Dans leur acte de recours, les recourants se contentent de dénigrer par principe la valeur d'une "expertise privée", sans procéder à des critiques de fond sur le document auquel s'est référée la cour cantonale. Ils n'exposent pas non plus les motifs pour lesquels les valeurs de réduction de bruit observées dans l'étude en question ne sont pas transposables au cas d'espèce. La seule référence à un arrêt mentionnant, dans l'état de fait uniquement, l'annonce par une commune de la pose d'un revêtement phonoabsorbant pour une diminution de bruit estimée à 1 dB (A) est insuffisante. Dans leur deuxième écriture, les recourants donnent plus de détails sur la nature de leur critique à l'égard des chiffres retenus par la Cour de justice, ce qui constitue un complément de l'argumentation du recours, procédé en soi discutable (cf. ATF 143 II 283 consid. 1.2.3). Point n'est besoin d'approfondir cette question vu les développements qui suivent. Les recourants déplorent qu'une analogie ait été opérée entre un cas dans lequel il s'agissait de mesurer l'impact d'un revêtement similaire sur une route de campagne peu fréquentée, et la présente situation en plein centre-ville. Si cette critique est pertinente, elle ne permet pas pour autant d'invalider l'appréciation de la cour cantonale. En effet, comme le relève à juste titre le département, cette appréciation a été reprise telle quelle de celle du TAPI qui, lui, se référait également au document de l'OFEV énumérant les meilleurs revêtements silencieux posés en agglomération, état au 19 juillet 2019 ( www.bafu.admin.ch/ routes-silencieuses). Ce document recense plus d'une vingtaine d'exemples de poses de revêtements phonoabsorbants avec les gains mesurés par rapport aux nuisances sonores au fil du temps. A sa lecture, il n'apparaît pas critiquable d'avoir retenu un gain approximatif de 8 dB (A) lors de la pose et de 5 dB (A) après 5 ans, ces chiffres s'inscrivant dans l'ordre de grandeur de la vingtaine d'exemples cités. Les recourants qui ne parlent pas de ce document dans leur recours, ne le discutent pas non plus dans leurs déterminations, après que les autorités intimées l'ont pourtant mis en exergue. Le Tribunal fédéral ne voit ainsi pas de raison de s'écarter des valeurs susmentionnées. 

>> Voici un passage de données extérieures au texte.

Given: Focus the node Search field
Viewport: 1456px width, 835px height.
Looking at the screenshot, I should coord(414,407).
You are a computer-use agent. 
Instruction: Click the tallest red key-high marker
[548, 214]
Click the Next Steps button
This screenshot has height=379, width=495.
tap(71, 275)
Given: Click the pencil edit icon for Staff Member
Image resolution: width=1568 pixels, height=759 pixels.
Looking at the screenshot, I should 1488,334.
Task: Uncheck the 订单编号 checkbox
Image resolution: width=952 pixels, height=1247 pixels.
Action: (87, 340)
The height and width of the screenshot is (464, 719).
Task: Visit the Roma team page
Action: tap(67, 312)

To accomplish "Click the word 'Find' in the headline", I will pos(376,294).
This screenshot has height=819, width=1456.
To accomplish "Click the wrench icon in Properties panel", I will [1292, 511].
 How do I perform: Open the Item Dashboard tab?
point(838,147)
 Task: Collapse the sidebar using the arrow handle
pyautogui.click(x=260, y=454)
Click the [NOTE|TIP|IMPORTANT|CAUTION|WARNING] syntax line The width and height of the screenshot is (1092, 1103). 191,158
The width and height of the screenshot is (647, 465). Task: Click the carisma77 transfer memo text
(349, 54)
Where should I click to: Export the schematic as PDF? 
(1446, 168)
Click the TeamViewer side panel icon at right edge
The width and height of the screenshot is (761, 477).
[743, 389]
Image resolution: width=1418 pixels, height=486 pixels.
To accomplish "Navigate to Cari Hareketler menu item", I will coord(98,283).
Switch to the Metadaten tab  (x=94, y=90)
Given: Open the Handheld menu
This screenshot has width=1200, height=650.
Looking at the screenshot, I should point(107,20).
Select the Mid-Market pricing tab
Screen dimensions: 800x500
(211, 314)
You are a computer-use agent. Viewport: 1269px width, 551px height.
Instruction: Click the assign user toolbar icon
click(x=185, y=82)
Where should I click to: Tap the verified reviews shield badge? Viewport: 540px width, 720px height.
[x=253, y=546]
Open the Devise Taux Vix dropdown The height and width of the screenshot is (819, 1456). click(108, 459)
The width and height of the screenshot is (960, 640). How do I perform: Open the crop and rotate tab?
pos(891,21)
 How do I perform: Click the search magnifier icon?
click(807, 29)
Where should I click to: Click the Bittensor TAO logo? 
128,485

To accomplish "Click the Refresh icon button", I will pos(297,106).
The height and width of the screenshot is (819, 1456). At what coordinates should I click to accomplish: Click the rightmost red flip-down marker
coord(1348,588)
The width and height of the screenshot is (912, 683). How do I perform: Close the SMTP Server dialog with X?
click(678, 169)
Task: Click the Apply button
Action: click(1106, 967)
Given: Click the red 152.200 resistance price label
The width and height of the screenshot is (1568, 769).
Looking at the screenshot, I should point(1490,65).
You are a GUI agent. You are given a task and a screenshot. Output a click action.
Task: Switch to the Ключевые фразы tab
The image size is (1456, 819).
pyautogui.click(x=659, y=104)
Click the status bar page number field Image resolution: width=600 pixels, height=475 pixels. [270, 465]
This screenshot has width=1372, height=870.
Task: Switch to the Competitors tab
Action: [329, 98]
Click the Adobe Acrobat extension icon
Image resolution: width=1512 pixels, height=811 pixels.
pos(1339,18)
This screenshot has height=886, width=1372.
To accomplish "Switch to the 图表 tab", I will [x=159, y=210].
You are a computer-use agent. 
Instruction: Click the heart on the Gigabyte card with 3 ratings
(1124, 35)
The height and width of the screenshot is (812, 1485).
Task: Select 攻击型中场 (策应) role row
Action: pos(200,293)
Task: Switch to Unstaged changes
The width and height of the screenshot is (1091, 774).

En revanche, il y a lieu de garder à l'esprit qu'il s'agit d'un ordre de grandeur commun aux différents exemples mesurés, et non de valeurs reproduites strictement et invariablement. 
 
3.  
Sur le fond, les recourants se plaignent d'une violation des art. 8, 9, 36 et 37 de l'ordonnance fédérale du 15 décembre 1986 sur la protection contre le bruit (OPB; RS 814.41). 
 
3.1. Selon l'art. 11 al. 2 LPE (RS 814.01), il importe, à titre préventif, de limiter les émissions nuisibles, dont le bruit, dans la mesure que permettent l'état de la technique ainsi que les conditions d'exploitation et pour autant que cela soit économiquement supportable. Outre la réglementation des émissions, la loi prévoit que le Conseil fédéral édicte par voie d'ordonnance des valeurs limites d'immissions applicables à l'évaluation des atteintes nuisibles ou incommodantes (art. 13 LPE), de façon à ne pas gêner de manière sensible la population dans son bien-être (art. 15 LPE). Les installations existantes qui ne satisfont pas aux prescriptions légales seront assainies (art. 16 al. 1 LPE). Des allégements peuvent être accordés lorsque l'assainissement ne répond pas au principe de la proportionnalité, pour autant que les valeurs d'alarme demeurent respectées (art. 17 LPE; cf. également art. 14 de l'ordonnance du 15 décembre 1986 sur la protection contre le bruit [OPB; RS 814.41]).  
 
3.1.1. Conformément à ces prescriptions générales, l'art. 8 OPB exprime les conditions que doit respecter une installation qui serait modifiée : les émissions de bruit des éléments nouveaux doivent être limitées dans la mesure où cela est réalisable sur le plan de la technique et de l'exploitation, et économiquement supportable (art. 8 al. 1 OPB), respectivement, en cas de modification notable - à savoir lorsque la modification entraîne la perception d'immissions de bruit plus élevées (art. 8 al. 3 OPB) -, les émissions de bruit de l'ensemble de l'installation doivent au moins être limitées de façon à ne pas dé-passer les valeurs limites d'immission (art. 8 al. 2 OPB). L'impossibilité de respecter ces conditions dans le cadre d'installations publiques ou concessionnaires donne lieu à une obligation de procéder à l'isolation acoustique des bâtiments existants (art. 10 et 11 OPB).  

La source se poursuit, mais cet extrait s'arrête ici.